WHAT IS BEING ASKED:
Put every line of the material below into a numbered list, leaving out any blank lines.
-- BEGIN INFORMATION SHOWN --
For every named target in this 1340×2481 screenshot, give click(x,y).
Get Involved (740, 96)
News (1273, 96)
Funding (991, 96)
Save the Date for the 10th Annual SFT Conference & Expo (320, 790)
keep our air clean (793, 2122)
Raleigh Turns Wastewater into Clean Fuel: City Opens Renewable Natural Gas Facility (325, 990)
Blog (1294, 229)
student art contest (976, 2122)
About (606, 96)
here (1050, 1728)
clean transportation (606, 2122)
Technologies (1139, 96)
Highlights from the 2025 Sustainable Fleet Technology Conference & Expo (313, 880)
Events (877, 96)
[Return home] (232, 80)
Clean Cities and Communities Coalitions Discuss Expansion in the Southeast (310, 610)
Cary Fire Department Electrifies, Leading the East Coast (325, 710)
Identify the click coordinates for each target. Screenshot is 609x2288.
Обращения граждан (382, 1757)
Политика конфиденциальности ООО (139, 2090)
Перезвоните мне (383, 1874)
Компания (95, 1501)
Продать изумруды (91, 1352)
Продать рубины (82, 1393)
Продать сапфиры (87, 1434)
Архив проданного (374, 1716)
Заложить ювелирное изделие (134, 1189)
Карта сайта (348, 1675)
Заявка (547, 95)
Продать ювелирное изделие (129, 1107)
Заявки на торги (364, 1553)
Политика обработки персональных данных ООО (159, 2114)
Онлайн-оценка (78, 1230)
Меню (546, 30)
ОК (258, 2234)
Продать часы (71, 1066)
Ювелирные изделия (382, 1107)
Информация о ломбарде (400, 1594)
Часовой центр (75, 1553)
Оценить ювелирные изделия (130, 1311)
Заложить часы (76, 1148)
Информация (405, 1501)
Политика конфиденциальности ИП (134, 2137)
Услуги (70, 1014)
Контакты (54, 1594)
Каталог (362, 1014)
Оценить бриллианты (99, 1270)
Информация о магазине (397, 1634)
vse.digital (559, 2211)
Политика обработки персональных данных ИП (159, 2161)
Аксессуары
-- END INFORMATION SHOWN --
RESPONSE TO THIS TASK:
1. For every named target in this 1340×2481 screenshot, give click(x,y).
2. Get Involved (740, 96)
3. News (1273, 96)
4. Funding (991, 96)
5. Save the Date for the 10th Annual SFT Conference & Expo (320, 790)
6. keep our air clean (793, 2122)
7. Raleigh Turns Wastewater into Clean Fuel: City Opens Renewable Natural Gas Facility (325, 990)
8. Blog (1294, 229)
9. student art contest (976, 2122)
10. About (606, 96)
11. here (1050, 1728)
12. clean transportation (606, 2122)
13. Technologies (1139, 96)
14. Highlights from the 2025 Sustainable Fleet Technology Conference & Expo (313, 880)
15. Events (877, 96)
16. [Return home] (232, 80)
17. Clean Cities and Communities Coalitions Discuss Expansion in the Southeast (310, 610)
18. Cary Fire Department Electrifies, Leading the East Coast (325, 710)
19. Identify the click coordinates for each target. Screenshot is 609x2288.
20. Обращения граждан (382, 1757)
21. Политика конфиденциальности ООО (139, 2090)
22. Перезвоните мне (383, 1874)
23. Компания (95, 1501)
24. Продать изумруды (91, 1352)
25. Продать рубины (82, 1393)
26. Продать сапфиры (87, 1434)
27. Архив проданного (374, 1716)
28. Заложить ювелирное изделие (134, 1189)
29. Карта сайта (348, 1675)
30. Заявка (547, 95)
31. Продать ювелирное изделие (129, 1107)
32. Заявки на торги (364, 1553)
33. Политика обработки персональных данных ООО (159, 2114)
34. Онлайн-оценка (78, 1230)
35. Меню (546, 30)
36. ОК (258, 2234)
37. Продать часы (71, 1066)
38. Ювелирные изделия (382, 1107)
39. Информация о ломбарде (400, 1594)
40. Часовой центр (75, 1553)
41. Оценить ювелирные изделия (130, 1311)
42. Заложить часы (76, 1148)
43. Информация (405, 1501)
44. Политика конфиденциальности ИП (134, 2137)
45. Услуги (70, 1014)
46. Контакты (54, 1594)
47. Каталог (362, 1014)
48. Оценить бриллианты (99, 1270)
49. Информация о магазине (397, 1634)
50. vse.digital (559, 2211)
51. Политика обработки персональных данных ИП (159, 2161)
52. Аксессуары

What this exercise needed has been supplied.